I stopped falling in love @ 2:45 PM

Y



Tuesday, September 27, 2005

i've had a couple of good laughs tonight.

with boey:
me: stop hitting me! pain! =walks out of courts=
then boey lean against the railing, looking down at the center region.
me: get lost lah, your ass is blocking the way.
hehe...funny?

at mothercare still with boey:
boey: there, the baby shoes are over there.
me: woah so cute leh...u see this blue one...
boey: i tot u were gonna point out the pink ones.
me: aiya u looking for fernell, he is a boy wah! anyway stop looking lah...just makes me wanna be a mommie too.

on the train:
huisin: jolene!!!!!!! long time no see...i didn't see you leh...my bf noticed you.(her bf was from our secondary school)
me: haha of coz lah...ur face was buried in his chest the whole time, where got time to notice ur surroundings?
ok i was suaning her in a fun way...keep ur nasty comments to urself if u can't understand our joke.

at home:
was watching america's next top model while eating dinner.
mummy: eh xiao mei ah, didi sleep liao mah?
mei mei: sleep liao lah. u dun wanna sleep ah?!
mummy: i watching america's next top model.
mei mei: dun day dream lah you!!!
i nearly choked on my food. haha...and mummy blushed!


so once again, i got stared at by guys. quite weird leh...u guys not embarrassed when u stare at a lady and she noticed you staring and stares back at you? i dunno wats wrong with these men.

i was waiting for the train to approach when this indian man was staring directly at my you-know-where and scratching his you-know-what. i was so disgusted i stared back at him. he was quite taken aback by my fierce stare and stopped scratching. then i couldn't be bothered with him coz i saw huisin and we started yakking.
..........
Requirement
Answer these questions about the blog post.
(a) What show was on while dinner was being eaten at home?
(b) According to huisin on the train, who noticed jolene?
(c) At mothercare, what color were the baby shoes pointed out as cute?

Part of a data file:
..........
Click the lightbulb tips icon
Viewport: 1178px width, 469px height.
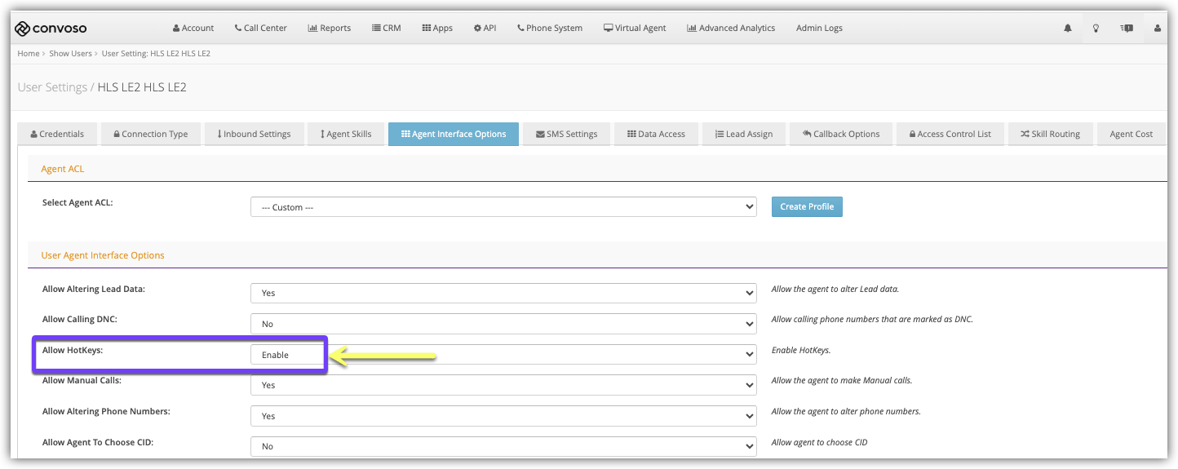point(1096,28)
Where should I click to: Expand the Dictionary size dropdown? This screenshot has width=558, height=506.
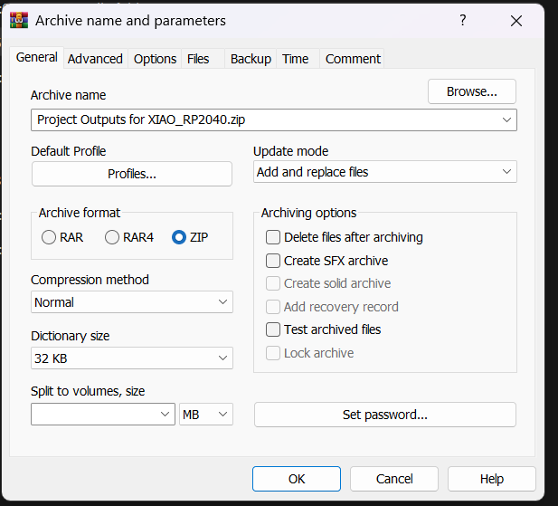click(x=132, y=358)
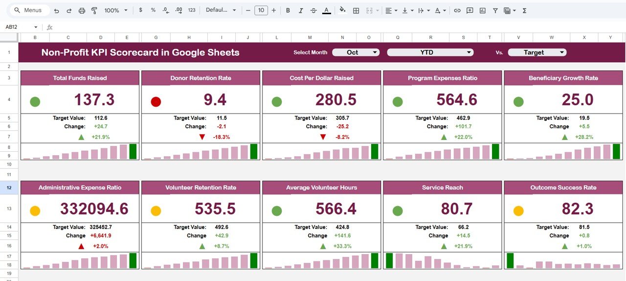Open the Menus search box
This screenshot has width=626, height=281.
pyautogui.click(x=29, y=10)
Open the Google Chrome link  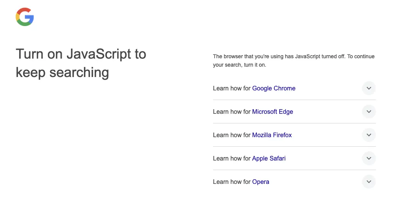coord(274,88)
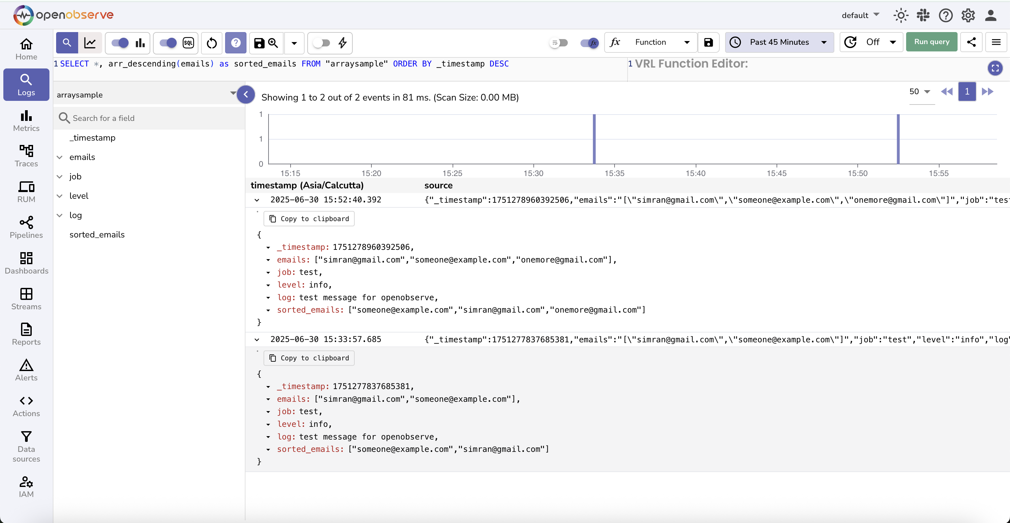Toggle the histogram display switch
1010x523 pixels.
click(x=120, y=43)
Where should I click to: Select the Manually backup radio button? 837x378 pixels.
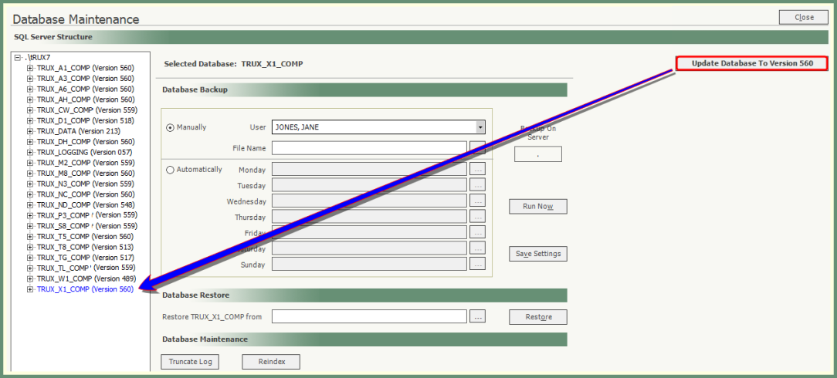[171, 128]
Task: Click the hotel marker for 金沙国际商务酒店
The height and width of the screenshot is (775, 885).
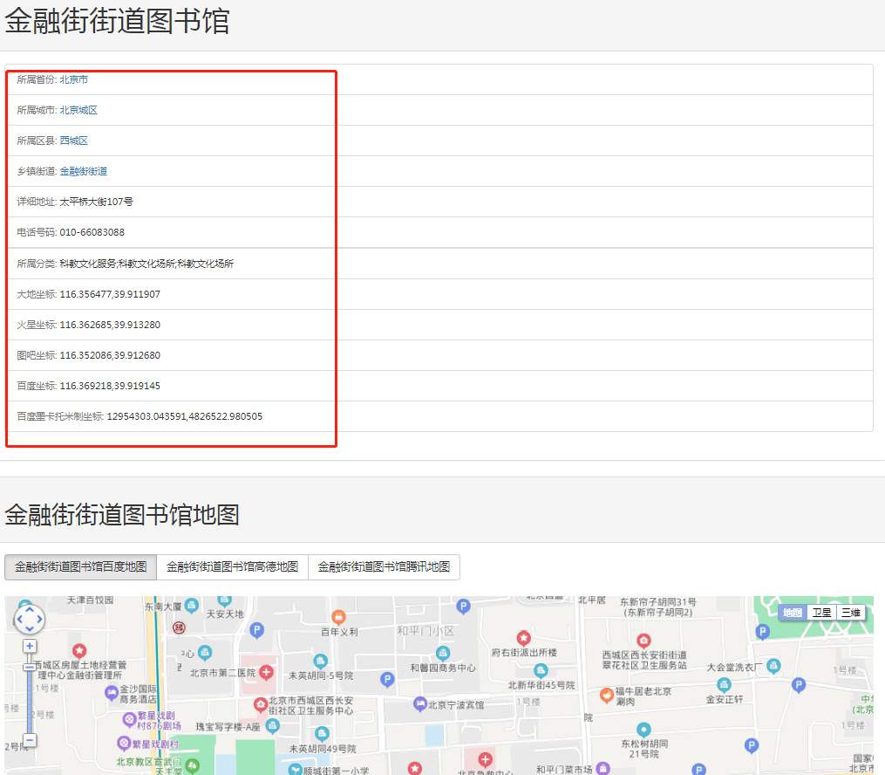Action: pyautogui.click(x=110, y=691)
..........
The output
(a) America's Next Top Model
(b) Huisin's boyfriend
(c) Blue